Well, let him. When he was finished, she’d get to have her say. She’d have a solid forum in which to tell the whole truth at last. No, that wouldn’t save her life. The jury wasn’t going to give her any out. No plea bargain. There was no dancing around that. Still, the inconceivable truth would be heard and written down as unalterable legal record.
Yes, it would be written down unproven, recorded as testimony, not fact. It would form her rationale for the crime of poisoning her husband. Some would say it was a lie or a delusion or a plea for sympathy. What did that matter? Not one whit—as long as it was said aloud in a public forum and recorded in perpetuity. It would go down as “alleged.” Yet someone would hear or read it sooner or later and believe it. It was the truth. Truth wound its way. Yes, it grew as slowly as imported boxwood. But it was inevitable. It got said, told, repeated and accepted at some point. Even her unsubstantiated truth, scribbled by a court reporter who would probably assume she was lying.
“They’ll execute me,” she said to herself with a shrug, “but I won’t die. They’ll come into my house. They’ll pitch my afghan and the photograph of Mama and Daddy at the New York World’s Fair and my high school graduation portrait on the trash. They’ll tear my clothes for rags. Yet they won’t rid this world of my meaning. Nor will they be able to pervert or misconstrue it.”
A life had to matter, even the briefest and least significant. No matter how small, or how quickly it was here and gone, no matter if it had no real effect on the world. No matter if it was tiny enough to hide inside
the hollow of a leaf. So she was going to let the world denounce her as a satanic hag all the way to the gas chamber.
She knew she well might avoid execution if she made a big show of remorse and pled temporary insanity. No jury was going to send a young woman to death row if they had any other option. However, she wasn’t sorry. She felt no remorse. If what she had done was reprehensible, then she was the reprehensible sort. Yes, she understood that holding on to her fury at Averill had infected her with his depravity. Taking his life was her initiation into his animal kind.
It didn’t make her regret what she had done.
If that meant she was insane, then it wasn’t temporary. Beyond that she had never lost sight of the consequences she would face. Sorry? Sorry was for cowards. Remorse would imply that there was some part of what Averill did that could be justified. Remorse was letting the world cover his evil with roses. Remorse made her more savage than Averill. It was asking a morally squeamish legal system to turn away from a slain innocent in exchange for sparing Leona’s life. As if she was willing to continue living, an amoral worm, caged and useless in a meaningless world.
No. Let them keep their justice. The terrible stone had been lifted off her heart and shoulders. It was all over. She had nothing else to add to this world. She had accomplished her dream. She was Tess’s mother. Tess was now created and part of this world. She wanted nothing else from it. She was done.

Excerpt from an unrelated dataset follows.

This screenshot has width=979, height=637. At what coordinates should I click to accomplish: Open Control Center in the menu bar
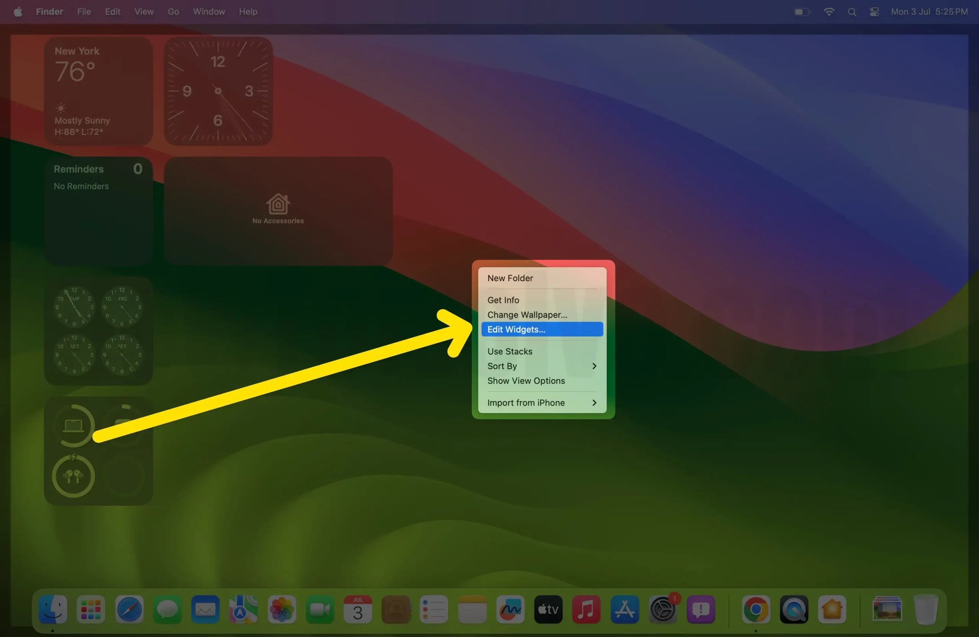[x=874, y=12]
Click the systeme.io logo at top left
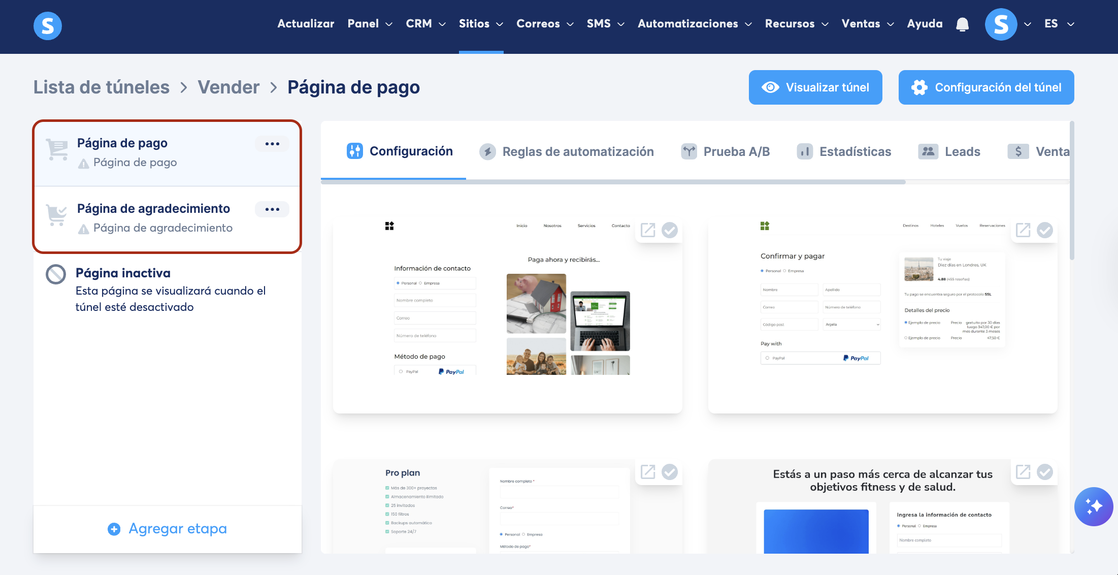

Leona had never even held her. She couldn’t say for sure that her hair was red or brown. She never saw her eyes. Tess hadn’t been there long enough to open them. Leona was naked and bleeding in the snow, a
dying animal set upon by predators while Tess was born. She lay there unconscious, seeping afterbirth, her forehead black and swollen from the fall. She had to take it on faith about Tess’s wavy yellow-red hair like queens of England. She had only seen a round filmy dark wetness. And that was all a flash.